- [WRITTEN EXERCISE]:
Summarize the horse-painting post below in two sentences.

- [PAGE TEXT]:
Friday, 9 January 2015

Painting horses

Horses - hands up if you're a fan? Not me. I want them done as quickly and painlessly as possible. I was asked how I paint cavalry after my previous painting tutorial, so here's a post on the subject. Once again, I make no claims that this approach is better than approaches others use, this is just what suits me at present!

General Horse Painting Philosophy...
See my earlier post on painting for my general painting philosophy, which I described as aiming for an "operatic style" using bright colours, bold definition and relatively quick turnaround. With horses I am doing something which at first glance might seem at odds with that. Rather than bright colours I generally go for very dull colours! However the psychophysiology of how our eyes process light and objects means that this works to draw attention away from the horse and towards the intricacies of the riders uniform I've often spent more effort on - and it also vastly speeds up the painting of hundreds of horses! Fortunately, most horses are in fact a rather dull brown colour for most units in the Napoleonic period.

Horse colours tended to be darker for heavy cavalry, with lighter or brighter coloured horses for musicians, some generals and lighter cavalry. Many Napoleonic units also had regulations for specific squadrons (e.g. first squadron on browns, second on bays etc), but such regulations were rarely achieved as I understand it, with units taking whatever horses they could get. Thus I go with a mix of colours in most units, with the exception of a few special units like these Carabiniers. I also tend to go with darker rather than lighter colours (though not quite as dark) even for light cavalry like these Chasseurs - it is just quicker and easier! Having said that I will typically add some slightly lighter coloured horse colours in light cavalry as compared to heavy cavalry, even if it is just lighter browns rather than full chestnut coloured horses.

Another difference from the general painting process I use, is that whilst for most areas of a Napoleonic uniform I  am using only one or two coats, with horses I am using two to three coats. This might seem to work somewhat against the "quick" idea, but horses are such large areas, that in my opinion they just look too flat with only one or two coats. Also with dark coloured horses these coats can be done very quickly with a large brush (and with the black undercoat maybe counting as one of the coats), so it's not as bad as it might sound.  Some people also use washes for horses and achieve great results, but I don't do that at the present time, as they can be cumbersome to control adequately, and they will also highlight any flaws in the horse model.

- [Data on locating visible targets]:
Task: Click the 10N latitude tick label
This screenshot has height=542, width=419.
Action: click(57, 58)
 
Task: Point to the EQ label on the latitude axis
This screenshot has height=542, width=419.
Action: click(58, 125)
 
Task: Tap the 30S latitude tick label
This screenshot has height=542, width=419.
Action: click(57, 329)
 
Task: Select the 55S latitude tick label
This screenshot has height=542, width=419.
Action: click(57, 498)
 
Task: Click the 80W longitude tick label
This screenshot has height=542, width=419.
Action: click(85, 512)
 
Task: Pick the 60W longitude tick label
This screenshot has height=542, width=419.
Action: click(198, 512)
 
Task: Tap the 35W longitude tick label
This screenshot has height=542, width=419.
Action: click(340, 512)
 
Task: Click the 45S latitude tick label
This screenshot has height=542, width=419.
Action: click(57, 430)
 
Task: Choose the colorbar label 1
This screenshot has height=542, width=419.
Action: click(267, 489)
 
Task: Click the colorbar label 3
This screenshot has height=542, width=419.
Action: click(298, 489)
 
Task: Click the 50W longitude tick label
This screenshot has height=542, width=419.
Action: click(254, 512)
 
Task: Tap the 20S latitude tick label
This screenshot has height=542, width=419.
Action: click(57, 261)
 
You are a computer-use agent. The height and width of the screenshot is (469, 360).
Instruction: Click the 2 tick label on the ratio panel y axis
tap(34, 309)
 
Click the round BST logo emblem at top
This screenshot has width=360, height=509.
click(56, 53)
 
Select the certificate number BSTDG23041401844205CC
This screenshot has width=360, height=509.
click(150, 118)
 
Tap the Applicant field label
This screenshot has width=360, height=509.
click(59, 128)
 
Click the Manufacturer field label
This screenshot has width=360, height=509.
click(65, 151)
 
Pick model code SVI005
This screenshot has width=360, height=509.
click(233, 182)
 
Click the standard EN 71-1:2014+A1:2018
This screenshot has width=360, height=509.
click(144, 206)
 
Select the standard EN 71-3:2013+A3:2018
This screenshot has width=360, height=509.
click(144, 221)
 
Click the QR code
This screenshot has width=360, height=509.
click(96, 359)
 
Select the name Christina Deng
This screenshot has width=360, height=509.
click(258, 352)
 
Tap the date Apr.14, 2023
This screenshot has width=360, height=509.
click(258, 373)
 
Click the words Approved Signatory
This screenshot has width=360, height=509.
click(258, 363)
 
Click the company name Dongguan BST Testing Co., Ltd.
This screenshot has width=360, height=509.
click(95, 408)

- [TASK ANSWER]:
For Napoleonic cavalry, the writer paints horses in dull, mostly dark colors, which draws the eye to the riders' uniforms and speeds up painting hundreds of horses, and mixes colors within most units, with slightly lighter shades for light cavalry than for heavy cavalry. Horses get two to three coats instead of the one or two used for most uniform areas, because such large areas look too flat otherwise, and washes are avoided because they are hard to control and highlight flaws in the model.